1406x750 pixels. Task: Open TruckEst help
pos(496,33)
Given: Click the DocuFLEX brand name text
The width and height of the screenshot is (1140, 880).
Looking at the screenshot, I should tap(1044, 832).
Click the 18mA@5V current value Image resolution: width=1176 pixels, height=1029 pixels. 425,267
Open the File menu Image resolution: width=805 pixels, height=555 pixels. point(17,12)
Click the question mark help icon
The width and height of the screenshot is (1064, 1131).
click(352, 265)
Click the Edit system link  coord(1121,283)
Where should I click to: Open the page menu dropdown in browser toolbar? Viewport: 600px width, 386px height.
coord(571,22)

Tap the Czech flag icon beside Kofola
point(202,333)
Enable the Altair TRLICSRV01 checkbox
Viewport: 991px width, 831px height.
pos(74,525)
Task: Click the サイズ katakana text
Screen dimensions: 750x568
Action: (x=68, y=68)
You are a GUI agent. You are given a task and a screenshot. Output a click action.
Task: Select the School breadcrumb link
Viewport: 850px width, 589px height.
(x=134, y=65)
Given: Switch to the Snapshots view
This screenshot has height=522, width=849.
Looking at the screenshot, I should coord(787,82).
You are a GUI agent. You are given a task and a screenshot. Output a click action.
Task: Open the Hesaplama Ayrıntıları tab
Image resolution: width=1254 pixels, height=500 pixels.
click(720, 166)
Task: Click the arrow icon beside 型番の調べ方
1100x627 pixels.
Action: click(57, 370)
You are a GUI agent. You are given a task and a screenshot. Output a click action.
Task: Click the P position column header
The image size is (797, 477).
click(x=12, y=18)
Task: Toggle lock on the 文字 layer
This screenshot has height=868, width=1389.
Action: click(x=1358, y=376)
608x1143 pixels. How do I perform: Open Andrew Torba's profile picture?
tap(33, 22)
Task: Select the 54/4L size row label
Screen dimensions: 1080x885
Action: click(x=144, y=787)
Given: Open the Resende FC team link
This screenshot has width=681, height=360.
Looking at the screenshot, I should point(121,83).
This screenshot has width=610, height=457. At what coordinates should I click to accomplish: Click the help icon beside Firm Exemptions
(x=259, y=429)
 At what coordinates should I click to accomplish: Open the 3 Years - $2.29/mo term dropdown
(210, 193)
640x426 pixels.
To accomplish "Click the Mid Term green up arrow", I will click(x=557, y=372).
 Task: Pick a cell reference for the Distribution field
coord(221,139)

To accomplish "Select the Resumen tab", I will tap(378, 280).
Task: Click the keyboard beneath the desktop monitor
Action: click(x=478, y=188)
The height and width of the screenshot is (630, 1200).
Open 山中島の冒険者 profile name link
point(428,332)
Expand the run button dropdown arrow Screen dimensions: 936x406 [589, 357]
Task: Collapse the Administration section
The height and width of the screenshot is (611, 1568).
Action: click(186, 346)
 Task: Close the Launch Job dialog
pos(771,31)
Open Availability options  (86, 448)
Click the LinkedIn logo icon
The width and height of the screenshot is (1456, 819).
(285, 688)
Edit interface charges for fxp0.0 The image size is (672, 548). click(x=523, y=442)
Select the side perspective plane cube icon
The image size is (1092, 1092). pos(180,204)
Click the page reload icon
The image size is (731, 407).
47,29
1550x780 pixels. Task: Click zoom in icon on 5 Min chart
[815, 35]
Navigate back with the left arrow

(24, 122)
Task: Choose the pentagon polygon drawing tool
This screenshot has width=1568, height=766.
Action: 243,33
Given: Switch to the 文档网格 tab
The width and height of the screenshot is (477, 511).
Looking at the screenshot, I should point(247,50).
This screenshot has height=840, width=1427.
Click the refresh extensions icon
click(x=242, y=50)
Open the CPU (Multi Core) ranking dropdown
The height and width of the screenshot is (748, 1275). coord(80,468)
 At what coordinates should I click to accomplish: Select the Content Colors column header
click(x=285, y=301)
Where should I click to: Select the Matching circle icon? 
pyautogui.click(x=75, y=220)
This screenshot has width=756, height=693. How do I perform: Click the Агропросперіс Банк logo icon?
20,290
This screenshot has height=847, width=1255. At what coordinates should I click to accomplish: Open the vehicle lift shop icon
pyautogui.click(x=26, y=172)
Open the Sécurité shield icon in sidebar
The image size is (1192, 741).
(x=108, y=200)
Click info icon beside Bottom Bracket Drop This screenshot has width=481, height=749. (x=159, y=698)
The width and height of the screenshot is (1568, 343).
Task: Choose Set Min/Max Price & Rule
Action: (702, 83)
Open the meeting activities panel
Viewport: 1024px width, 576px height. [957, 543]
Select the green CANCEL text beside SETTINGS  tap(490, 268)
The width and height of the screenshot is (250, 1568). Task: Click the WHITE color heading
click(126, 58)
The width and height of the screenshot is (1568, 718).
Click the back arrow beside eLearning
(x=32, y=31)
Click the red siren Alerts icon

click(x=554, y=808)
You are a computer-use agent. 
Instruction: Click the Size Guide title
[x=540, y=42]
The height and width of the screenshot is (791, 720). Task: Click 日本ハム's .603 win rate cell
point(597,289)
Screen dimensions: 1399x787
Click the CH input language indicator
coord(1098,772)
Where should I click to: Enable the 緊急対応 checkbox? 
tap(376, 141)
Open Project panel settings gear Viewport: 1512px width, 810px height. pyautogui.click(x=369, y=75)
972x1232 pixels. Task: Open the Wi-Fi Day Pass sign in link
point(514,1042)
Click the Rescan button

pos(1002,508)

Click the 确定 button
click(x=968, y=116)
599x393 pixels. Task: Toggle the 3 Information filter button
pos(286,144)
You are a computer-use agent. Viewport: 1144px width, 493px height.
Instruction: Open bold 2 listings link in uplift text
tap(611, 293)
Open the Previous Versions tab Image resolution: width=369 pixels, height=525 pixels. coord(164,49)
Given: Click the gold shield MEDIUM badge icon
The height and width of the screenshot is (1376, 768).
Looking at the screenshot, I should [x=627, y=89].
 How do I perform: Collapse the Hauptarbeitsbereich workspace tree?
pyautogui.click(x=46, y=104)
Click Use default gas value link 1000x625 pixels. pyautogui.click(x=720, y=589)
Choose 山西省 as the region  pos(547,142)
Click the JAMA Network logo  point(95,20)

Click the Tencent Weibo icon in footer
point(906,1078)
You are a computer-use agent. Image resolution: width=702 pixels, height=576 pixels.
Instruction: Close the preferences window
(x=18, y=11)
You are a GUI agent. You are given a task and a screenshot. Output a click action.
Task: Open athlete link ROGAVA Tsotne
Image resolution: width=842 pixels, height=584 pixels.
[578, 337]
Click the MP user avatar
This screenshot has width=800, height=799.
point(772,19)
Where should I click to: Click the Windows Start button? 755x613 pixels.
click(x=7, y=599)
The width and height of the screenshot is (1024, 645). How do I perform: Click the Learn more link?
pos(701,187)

**Work to be completed:** Copy, exactly and only, the lines above that begin with the one containing "Screen dimensions: 1399x787" and finish with the one containing "Task: Open athlete link ROGAVA Tsotne".

**Result for this task:**
Screen dimensions: 1399x787
Click the CH input language indicator
coord(1098,772)
Where should I click to: Enable the 緊急対応 checkbox? 
tap(376, 141)
Open Project panel settings gear Viewport: 1512px width, 810px height. pyautogui.click(x=369, y=75)
972x1232 pixels. Task: Open the Wi-Fi Day Pass sign in link
point(514,1042)
Click the Rescan button

pos(1002,508)

Click the 确定 button
click(x=968, y=116)
599x393 pixels. Task: Toggle the 3 Information filter button
pos(286,144)
You are a computer-use agent. Viewport: 1144px width, 493px height.
Instruction: Open bold 2 listings link in uplift text
tap(611, 293)
Open the Previous Versions tab Image resolution: width=369 pixels, height=525 pixels. coord(164,49)
Given: Click the gold shield MEDIUM badge icon
The height and width of the screenshot is (1376, 768).
Looking at the screenshot, I should [x=627, y=89].
 How do I perform: Collapse the Hauptarbeitsbereich workspace tree?
pyautogui.click(x=46, y=104)
Click Use default gas value link 1000x625 pixels. pyautogui.click(x=720, y=589)
Choose 山西省 as the region  pos(547,142)
Click the JAMA Network logo  point(95,20)

Click the Tencent Weibo icon in footer
point(906,1078)
You are a computer-use agent. Image resolution: width=702 pixels, height=576 pixels.
Instruction: Close the preferences window
(x=18, y=11)
You are a GUI agent. You are given a task and a screenshot. Output a click action.
Task: Open athlete link ROGAVA Tsotne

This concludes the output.